### Task brief
Copy out each line of the data that includes the string "will".

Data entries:

○ ○ ○

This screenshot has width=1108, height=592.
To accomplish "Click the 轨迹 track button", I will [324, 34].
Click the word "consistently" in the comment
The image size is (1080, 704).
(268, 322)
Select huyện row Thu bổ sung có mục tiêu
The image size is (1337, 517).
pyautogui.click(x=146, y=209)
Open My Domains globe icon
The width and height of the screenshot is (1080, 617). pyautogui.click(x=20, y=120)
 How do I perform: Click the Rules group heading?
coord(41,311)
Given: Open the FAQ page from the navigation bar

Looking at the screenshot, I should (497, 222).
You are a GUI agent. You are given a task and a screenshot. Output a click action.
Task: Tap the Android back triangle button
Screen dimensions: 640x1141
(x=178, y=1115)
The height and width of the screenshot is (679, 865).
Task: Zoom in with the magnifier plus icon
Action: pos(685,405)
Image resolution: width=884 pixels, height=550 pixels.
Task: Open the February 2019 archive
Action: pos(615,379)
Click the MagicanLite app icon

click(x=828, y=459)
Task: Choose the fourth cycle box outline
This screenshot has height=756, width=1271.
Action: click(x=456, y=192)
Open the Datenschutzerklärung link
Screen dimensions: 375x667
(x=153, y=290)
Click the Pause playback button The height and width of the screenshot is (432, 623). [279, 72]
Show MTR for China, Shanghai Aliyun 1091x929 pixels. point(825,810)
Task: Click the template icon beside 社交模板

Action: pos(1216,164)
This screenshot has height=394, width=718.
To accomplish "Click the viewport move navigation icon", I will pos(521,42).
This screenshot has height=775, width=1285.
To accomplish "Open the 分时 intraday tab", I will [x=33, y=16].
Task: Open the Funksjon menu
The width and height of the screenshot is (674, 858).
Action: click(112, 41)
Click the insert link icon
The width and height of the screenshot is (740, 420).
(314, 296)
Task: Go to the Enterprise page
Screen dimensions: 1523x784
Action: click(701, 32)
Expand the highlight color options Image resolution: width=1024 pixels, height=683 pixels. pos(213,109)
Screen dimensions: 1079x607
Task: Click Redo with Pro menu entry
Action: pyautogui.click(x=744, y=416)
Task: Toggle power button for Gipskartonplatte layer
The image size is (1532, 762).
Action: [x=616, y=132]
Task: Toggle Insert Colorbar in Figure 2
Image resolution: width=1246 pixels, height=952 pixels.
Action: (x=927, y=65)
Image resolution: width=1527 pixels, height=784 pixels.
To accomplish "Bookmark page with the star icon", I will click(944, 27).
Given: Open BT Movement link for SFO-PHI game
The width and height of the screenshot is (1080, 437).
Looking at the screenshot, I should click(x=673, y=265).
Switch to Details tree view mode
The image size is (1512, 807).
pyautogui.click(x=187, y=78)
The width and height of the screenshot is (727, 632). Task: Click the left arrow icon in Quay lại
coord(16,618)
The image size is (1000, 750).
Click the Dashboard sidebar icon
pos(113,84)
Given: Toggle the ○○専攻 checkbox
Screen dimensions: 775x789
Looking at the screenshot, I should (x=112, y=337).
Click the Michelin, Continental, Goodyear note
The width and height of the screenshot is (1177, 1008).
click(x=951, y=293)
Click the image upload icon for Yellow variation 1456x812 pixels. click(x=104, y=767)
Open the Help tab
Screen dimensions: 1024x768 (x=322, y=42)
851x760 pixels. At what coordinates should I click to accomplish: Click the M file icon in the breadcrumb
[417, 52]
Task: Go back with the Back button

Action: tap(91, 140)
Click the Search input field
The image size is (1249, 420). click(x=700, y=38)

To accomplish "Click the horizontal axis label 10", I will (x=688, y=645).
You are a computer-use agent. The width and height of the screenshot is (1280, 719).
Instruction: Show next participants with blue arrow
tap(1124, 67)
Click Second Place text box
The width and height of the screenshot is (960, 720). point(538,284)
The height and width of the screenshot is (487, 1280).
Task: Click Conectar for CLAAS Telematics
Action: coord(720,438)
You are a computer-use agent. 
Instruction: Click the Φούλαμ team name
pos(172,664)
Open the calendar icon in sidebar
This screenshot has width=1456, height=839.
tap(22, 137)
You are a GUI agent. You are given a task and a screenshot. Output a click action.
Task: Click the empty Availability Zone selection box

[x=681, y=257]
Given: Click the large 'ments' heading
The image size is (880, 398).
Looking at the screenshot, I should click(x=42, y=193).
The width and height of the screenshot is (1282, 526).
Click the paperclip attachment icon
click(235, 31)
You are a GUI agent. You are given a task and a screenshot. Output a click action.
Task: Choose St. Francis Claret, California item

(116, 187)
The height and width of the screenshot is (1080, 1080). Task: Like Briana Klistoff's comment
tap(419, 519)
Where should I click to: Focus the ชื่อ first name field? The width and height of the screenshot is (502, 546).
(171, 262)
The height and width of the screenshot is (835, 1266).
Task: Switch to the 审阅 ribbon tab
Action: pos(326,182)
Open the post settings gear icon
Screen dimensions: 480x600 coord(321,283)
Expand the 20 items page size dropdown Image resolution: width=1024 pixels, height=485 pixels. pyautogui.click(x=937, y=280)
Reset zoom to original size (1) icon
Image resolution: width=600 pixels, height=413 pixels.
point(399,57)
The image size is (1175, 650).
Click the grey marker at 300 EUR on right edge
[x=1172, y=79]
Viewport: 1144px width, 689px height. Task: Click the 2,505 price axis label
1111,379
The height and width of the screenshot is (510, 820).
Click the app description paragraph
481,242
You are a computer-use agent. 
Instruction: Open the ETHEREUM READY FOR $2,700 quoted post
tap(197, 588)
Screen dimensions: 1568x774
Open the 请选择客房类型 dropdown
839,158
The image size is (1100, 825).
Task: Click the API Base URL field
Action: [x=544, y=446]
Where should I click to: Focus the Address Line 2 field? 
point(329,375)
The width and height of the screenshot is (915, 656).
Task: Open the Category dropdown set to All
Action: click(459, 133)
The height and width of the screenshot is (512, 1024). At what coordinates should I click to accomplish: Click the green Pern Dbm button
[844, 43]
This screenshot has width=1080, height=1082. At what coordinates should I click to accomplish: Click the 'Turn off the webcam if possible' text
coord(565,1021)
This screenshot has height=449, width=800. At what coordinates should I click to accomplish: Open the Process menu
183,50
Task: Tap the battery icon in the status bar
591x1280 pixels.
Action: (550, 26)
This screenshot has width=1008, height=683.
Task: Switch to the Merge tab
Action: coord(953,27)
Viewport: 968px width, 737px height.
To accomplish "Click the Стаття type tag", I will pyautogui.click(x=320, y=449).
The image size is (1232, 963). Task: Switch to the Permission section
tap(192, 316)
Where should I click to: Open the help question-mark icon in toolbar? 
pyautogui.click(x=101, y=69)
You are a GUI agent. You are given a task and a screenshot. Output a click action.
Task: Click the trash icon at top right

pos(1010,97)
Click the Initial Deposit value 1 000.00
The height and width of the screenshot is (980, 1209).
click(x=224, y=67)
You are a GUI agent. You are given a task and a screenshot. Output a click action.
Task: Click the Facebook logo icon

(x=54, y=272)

○ ○ ○

### Result
To accomplish "Click the 轨迹 track button", I will [324, 34].
To accomplish "Click the viewport move navigation icon", I will pos(521,42).
To accomplish "Open the 分时 intraday tab", I will [x=33, y=16].
To accomplish "Bookmark page with the star icon", I will click(944, 27).
To accomplish "Click the horizontal axis label 10", I will (x=688, y=645).
To accomplish "Click the Стаття type tag", I will pyautogui.click(x=320, y=449).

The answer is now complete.